Ponte Morandi, aziende della zona rossa ripartono. Ferrometal si trasferisce a Borzoli

di redazione Blitz
Pubblicato il 30 dicembre 2018 16:43 | Ultimo aggiornamento: 30 dicembre 2018 16:43
Ponte Morandi, aziende della zona rossa ripartono. Ferrometal si trasferisce a Borzoli

Ponte Morandi, aziende della zona rossa ripartono. Ferrometal si trasferisce a Borzoli

GENOVA – Capodanno di speranza per le principali aziende della zona rossa, a Genova, attorno a ciò che resta del Ponte Morandi. Diverse imprese erano state costrette a interrompere la loro attività a causa del crollo del viadotto. Col nuovo anno potranno ripartire e rimettersi al lavoro.

Riprenderà dai primi di gennaio le attività Ferrometal, società specializzata nel trattamento del metallo, mentre è già ripartita la Acremoni di Bruno Vassallo, azienda che realizza stampi plastici per imbarcazioni nautiche.
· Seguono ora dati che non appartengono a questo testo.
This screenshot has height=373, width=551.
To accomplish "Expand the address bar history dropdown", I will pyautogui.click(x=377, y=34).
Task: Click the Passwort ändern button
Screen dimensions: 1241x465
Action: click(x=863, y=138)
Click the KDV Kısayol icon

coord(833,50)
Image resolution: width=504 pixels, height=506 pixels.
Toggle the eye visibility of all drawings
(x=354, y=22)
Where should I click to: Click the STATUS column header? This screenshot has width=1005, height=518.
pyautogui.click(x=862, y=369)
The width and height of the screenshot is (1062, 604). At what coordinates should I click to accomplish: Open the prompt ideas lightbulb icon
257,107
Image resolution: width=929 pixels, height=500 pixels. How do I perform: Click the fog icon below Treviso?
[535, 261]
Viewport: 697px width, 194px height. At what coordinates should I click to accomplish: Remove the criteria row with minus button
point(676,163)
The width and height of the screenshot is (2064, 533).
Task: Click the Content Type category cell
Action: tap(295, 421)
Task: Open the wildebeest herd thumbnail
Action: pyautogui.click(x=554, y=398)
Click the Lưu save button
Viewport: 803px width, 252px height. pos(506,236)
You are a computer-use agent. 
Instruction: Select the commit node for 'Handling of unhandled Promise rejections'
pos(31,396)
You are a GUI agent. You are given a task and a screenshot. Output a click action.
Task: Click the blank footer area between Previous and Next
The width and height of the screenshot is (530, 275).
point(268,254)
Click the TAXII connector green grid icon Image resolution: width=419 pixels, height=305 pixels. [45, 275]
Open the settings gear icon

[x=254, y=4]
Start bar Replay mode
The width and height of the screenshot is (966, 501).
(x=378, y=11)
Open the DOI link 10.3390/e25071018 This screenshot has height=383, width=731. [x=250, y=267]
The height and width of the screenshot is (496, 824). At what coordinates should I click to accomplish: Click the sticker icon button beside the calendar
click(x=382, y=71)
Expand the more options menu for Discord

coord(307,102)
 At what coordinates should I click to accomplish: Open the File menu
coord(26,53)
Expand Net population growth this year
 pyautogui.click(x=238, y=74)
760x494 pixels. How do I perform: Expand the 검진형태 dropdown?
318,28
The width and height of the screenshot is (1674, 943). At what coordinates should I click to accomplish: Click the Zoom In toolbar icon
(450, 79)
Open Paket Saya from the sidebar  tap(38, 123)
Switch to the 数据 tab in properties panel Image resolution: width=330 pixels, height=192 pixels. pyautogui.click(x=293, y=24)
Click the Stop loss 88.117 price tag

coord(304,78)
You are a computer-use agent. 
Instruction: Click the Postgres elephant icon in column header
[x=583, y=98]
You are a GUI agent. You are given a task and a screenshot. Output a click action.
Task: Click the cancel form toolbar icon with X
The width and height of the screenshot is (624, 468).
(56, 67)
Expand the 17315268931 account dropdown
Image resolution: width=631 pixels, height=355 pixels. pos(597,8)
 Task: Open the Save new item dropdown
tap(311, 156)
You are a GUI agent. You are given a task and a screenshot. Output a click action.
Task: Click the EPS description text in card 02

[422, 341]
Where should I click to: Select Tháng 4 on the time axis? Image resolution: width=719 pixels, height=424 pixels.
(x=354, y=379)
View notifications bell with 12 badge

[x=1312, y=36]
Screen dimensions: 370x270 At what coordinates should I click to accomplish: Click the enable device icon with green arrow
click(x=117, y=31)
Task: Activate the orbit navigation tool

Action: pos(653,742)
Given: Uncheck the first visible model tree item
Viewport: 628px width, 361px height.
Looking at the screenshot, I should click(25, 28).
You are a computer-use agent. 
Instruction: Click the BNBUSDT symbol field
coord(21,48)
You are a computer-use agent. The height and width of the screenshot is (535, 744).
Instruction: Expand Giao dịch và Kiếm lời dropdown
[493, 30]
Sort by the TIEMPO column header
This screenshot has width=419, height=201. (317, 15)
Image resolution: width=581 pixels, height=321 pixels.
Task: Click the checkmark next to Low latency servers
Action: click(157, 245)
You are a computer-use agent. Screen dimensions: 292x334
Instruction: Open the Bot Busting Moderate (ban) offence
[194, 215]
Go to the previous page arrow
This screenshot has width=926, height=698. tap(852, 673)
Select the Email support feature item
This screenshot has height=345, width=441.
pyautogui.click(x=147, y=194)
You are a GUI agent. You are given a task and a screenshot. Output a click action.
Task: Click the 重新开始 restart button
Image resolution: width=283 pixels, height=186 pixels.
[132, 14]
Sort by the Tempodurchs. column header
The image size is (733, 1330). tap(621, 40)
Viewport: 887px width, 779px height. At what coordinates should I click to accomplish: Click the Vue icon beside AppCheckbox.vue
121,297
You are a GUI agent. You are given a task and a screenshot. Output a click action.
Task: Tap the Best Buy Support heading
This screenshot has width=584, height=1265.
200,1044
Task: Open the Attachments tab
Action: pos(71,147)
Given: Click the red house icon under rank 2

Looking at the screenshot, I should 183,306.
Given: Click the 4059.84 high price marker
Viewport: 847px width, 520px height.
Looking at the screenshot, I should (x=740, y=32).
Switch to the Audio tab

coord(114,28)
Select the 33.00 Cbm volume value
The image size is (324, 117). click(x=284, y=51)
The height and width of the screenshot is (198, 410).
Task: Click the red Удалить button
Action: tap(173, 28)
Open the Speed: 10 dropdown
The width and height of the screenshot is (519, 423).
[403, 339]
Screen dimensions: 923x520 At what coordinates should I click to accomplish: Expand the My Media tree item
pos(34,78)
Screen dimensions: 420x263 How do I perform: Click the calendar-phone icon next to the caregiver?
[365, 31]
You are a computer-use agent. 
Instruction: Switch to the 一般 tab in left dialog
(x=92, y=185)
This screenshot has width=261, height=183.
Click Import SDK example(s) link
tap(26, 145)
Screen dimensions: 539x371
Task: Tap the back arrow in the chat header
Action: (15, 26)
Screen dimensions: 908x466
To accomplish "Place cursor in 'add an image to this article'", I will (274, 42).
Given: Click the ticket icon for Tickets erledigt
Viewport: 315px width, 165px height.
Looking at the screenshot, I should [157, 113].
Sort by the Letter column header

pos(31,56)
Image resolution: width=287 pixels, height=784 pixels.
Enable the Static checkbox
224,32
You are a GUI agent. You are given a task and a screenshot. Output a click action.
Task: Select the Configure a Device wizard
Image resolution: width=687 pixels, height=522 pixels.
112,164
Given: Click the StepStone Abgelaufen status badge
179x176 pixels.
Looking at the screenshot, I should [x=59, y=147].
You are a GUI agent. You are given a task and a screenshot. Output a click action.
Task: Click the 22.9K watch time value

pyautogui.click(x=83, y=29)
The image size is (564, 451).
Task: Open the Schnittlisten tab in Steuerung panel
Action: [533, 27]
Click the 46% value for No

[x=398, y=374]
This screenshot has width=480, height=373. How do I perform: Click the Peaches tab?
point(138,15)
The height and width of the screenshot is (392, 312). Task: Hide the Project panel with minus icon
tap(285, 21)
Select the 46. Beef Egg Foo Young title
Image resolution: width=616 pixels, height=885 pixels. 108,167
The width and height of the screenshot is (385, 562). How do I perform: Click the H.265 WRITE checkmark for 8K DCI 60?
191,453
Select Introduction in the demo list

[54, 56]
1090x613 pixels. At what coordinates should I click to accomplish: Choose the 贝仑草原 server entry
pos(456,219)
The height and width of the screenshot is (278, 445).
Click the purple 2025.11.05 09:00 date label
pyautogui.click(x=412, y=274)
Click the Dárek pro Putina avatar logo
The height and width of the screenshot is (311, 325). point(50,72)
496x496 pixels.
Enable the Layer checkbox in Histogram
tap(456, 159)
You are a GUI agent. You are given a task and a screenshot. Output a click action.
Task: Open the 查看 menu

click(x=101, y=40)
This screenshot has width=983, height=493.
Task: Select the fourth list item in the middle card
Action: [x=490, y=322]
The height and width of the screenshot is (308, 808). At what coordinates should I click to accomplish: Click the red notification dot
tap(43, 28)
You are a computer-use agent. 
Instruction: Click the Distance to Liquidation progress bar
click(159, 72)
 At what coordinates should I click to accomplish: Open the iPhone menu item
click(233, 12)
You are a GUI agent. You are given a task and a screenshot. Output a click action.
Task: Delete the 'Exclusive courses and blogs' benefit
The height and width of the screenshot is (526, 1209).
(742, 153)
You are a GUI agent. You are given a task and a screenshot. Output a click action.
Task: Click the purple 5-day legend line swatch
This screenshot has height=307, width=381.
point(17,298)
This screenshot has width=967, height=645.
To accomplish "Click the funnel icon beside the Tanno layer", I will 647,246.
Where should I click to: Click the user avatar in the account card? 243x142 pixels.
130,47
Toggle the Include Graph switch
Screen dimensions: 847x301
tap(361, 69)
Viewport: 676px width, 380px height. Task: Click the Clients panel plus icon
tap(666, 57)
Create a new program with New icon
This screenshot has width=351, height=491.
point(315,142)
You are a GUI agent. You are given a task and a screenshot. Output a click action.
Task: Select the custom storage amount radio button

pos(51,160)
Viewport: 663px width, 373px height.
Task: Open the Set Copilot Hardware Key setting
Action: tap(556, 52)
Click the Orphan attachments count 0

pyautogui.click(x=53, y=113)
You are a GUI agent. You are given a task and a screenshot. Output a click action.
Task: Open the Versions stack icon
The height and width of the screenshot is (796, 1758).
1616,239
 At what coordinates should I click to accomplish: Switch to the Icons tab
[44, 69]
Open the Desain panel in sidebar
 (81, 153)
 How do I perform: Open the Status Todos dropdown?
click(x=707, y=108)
Sono in tutto 5 aziende di medie dimensioni, del fatturato medio di 5-6 milioni, che hanno chiuso nelle scorso settimane un accordo con Autostrade per l’Italia. La concessionaria ha investito circa 20 milioni per ripagare i macchinari che erano andati perduti, finanziare il periodo di business interruption e rilevare capannoni e terreni non più utilizzabili, consentendo ad alcune di queste imprese di spostare l’attività in zone limitrofe. Un punto fondante degli accordi è stato l’impegno da parte delle aziende a mantenere inalterati i livelli contrattuali.

Ferrometal si trasferirà a Borzoli dopo aver ottenuto gli indennizzi di Autostrade: il 31 dicembre arriverà la firma del contratto di locazione dell’area comunale a Borzoli che sarà allestita per poter riprendere l’attività tra forse sei mesi.

“Abbiamo presentato la nostra richiesta ad Aspi ed è stata accolta, questo ci consentirà di ripartire”, spiega a Il Secolo XIX Mario Cassano, contitolare con il fratello Giovanni dell’azienda. “Siamo l’unica azienda in zona rossa che non ha potuto accedere alle esenzioni fiscali perché nel decreto era stato sbagliato il nome: risultava la Ferrometal Servizi di corso Perrone, un’altra realtà che non ha nulla a che fare con noi, ma la correzione è stata fatta quando le scadenze fiscali erano ormai alle spalle”, aggiunge Cassano.

“Trovare una sede alternativa alla nostra attività è stato arduo, Terzo Valico e Granda precludono l’utilizzo di molte aree, l’Autorità portuale ci ha dato speranze poi rivelatesi illusioni. E ci siamo trovati a un punto in cui, perdendo 200 mila euro al mese, le banche avrebbero potuto sancire la nostra fine per sempre”, conclude Cassano.